» Work to do: State how many lines in the listing below contain the string "beside". Give only the number.

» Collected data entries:
━━━━
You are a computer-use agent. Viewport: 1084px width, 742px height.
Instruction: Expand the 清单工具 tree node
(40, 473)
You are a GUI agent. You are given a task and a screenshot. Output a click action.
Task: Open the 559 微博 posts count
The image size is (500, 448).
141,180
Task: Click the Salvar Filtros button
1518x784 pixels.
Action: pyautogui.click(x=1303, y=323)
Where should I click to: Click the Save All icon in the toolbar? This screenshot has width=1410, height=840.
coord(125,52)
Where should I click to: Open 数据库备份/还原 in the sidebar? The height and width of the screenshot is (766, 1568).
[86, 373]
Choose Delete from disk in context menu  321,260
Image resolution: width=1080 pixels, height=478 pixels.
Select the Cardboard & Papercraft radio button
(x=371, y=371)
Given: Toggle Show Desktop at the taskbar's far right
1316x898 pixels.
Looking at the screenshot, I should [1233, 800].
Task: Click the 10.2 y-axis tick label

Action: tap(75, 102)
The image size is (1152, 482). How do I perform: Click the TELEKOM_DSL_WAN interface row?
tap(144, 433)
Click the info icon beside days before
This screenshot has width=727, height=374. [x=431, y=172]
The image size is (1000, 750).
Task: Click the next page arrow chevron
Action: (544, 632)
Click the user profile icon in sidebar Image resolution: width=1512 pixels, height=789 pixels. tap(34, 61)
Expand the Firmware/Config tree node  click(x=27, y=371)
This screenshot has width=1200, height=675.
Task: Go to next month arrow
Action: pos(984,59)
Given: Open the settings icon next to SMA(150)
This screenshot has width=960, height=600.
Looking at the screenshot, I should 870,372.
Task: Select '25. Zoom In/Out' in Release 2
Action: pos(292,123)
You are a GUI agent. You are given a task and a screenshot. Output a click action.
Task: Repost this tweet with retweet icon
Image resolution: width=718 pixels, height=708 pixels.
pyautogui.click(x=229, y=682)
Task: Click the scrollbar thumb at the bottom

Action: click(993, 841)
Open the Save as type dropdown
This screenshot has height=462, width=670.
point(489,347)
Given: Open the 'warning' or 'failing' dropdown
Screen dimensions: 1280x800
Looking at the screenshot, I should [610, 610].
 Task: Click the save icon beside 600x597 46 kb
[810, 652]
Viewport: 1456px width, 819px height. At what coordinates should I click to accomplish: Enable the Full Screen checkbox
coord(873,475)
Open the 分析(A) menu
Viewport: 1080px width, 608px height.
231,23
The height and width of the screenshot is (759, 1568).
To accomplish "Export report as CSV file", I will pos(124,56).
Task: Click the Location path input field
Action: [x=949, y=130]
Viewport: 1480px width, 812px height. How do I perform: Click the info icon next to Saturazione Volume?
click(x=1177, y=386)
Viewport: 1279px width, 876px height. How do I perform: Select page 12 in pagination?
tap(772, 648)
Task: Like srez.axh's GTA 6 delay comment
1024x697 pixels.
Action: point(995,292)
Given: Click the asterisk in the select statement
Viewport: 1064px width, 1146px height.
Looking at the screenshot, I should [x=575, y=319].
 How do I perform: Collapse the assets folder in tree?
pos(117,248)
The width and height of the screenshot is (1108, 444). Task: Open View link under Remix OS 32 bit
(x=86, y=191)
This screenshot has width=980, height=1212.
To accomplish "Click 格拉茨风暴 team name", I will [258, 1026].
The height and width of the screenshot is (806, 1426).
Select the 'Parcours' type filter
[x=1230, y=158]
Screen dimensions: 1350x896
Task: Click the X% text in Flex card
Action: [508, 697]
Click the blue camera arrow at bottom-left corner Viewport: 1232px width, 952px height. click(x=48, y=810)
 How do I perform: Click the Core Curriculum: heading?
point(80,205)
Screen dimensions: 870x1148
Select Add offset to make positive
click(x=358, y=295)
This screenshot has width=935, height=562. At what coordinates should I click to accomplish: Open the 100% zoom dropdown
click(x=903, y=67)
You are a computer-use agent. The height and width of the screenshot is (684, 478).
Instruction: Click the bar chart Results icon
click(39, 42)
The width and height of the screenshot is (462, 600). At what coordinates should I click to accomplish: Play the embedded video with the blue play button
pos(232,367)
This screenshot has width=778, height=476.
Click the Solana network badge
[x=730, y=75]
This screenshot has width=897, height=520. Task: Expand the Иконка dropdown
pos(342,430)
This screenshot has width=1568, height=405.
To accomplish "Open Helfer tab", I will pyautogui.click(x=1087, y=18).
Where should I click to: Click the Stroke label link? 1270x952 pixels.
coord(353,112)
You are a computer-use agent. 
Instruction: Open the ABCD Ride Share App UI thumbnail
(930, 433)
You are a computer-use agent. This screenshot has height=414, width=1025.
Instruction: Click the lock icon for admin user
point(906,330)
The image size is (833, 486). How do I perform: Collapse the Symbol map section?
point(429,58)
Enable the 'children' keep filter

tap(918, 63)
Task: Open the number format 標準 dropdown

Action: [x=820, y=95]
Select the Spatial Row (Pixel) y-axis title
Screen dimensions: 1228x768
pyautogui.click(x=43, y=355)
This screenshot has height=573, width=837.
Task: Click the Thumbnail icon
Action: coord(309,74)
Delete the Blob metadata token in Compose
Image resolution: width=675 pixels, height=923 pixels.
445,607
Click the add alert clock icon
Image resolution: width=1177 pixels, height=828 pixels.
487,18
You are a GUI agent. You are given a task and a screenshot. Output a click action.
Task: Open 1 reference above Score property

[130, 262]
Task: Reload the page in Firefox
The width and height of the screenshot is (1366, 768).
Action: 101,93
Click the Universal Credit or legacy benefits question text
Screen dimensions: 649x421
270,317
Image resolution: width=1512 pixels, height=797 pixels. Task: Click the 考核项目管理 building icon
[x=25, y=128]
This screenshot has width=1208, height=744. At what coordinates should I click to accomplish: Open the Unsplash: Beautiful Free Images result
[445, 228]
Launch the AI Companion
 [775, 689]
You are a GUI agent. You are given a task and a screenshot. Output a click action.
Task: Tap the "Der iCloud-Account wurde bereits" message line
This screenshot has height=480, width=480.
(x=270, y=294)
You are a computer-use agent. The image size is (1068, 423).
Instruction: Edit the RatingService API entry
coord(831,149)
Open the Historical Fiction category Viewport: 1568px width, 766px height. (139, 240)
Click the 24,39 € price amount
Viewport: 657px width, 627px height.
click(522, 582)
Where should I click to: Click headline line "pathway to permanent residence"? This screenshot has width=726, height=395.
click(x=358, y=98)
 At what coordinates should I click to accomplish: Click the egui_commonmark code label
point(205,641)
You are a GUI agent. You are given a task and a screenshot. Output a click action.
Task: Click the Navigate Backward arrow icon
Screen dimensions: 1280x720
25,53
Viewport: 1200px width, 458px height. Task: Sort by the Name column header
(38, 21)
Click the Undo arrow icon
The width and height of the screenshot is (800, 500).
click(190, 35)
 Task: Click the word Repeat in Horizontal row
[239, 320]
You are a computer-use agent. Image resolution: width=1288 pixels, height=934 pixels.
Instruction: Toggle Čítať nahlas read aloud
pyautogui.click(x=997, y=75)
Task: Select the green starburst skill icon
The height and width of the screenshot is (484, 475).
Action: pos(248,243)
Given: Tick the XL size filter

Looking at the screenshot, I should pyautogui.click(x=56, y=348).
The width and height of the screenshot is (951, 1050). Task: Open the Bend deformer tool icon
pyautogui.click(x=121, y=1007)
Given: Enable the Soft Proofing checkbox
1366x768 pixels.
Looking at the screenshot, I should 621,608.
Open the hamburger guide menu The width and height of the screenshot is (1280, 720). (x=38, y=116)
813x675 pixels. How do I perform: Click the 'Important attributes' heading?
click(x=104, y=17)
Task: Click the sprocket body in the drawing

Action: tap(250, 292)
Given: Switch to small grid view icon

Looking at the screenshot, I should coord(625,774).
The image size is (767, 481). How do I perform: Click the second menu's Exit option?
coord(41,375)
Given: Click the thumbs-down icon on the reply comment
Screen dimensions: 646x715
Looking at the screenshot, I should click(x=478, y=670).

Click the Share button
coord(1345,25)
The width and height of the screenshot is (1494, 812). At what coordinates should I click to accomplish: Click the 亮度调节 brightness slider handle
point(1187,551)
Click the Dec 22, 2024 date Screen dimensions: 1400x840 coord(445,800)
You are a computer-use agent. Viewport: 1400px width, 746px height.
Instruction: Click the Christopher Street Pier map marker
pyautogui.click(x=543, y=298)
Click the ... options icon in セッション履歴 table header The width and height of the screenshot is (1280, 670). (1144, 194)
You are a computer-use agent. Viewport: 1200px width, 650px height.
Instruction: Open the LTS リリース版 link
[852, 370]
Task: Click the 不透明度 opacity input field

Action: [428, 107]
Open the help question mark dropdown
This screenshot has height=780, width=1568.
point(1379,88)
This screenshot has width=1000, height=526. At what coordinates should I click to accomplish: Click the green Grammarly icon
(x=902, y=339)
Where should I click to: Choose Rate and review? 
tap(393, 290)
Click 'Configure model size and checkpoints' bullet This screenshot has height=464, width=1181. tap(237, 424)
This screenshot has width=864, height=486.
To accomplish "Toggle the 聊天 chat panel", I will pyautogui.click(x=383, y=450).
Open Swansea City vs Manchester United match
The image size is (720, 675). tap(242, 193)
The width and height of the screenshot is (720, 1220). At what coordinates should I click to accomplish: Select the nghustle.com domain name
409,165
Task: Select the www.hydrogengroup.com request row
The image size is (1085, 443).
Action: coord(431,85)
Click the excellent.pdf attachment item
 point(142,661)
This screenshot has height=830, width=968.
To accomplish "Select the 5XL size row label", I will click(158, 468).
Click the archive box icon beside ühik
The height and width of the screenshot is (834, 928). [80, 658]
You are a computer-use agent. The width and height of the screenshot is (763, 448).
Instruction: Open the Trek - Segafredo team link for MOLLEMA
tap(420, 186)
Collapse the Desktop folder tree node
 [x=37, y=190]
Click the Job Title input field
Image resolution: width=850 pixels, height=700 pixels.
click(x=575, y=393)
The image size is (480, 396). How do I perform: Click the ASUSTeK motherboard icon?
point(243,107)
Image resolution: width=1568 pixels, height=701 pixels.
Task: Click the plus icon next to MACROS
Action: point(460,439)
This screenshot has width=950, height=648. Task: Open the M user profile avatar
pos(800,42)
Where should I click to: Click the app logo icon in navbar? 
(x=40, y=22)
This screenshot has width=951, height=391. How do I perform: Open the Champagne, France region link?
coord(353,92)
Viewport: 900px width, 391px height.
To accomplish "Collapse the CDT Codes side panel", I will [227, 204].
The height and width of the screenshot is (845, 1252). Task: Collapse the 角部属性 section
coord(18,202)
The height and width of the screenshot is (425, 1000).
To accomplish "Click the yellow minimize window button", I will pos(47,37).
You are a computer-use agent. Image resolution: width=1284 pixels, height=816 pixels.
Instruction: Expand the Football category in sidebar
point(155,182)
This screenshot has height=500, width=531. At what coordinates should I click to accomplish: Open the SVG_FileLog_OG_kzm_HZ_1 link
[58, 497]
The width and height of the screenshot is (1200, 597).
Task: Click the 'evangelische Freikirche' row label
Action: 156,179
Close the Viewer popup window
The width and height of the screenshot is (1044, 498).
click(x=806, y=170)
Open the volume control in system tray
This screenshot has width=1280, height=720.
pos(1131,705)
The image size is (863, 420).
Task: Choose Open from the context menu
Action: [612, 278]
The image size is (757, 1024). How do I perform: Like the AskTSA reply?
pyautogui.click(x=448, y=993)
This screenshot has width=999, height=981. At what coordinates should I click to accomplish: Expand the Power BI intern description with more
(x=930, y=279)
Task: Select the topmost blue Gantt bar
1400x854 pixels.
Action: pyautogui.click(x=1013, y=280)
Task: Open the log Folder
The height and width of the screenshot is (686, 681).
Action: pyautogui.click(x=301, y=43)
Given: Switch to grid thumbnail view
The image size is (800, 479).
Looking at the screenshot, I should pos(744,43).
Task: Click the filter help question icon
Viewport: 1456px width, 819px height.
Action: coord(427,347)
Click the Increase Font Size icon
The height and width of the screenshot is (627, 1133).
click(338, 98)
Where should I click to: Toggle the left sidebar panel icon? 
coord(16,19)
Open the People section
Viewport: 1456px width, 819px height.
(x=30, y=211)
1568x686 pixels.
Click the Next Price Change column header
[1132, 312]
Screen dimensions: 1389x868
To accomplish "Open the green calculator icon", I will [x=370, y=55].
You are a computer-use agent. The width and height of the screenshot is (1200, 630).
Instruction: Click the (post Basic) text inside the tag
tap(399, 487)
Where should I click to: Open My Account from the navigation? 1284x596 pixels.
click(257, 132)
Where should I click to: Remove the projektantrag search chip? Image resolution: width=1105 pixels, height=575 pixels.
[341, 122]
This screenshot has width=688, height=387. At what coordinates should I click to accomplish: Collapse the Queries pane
━━━━
» Finished answer: 3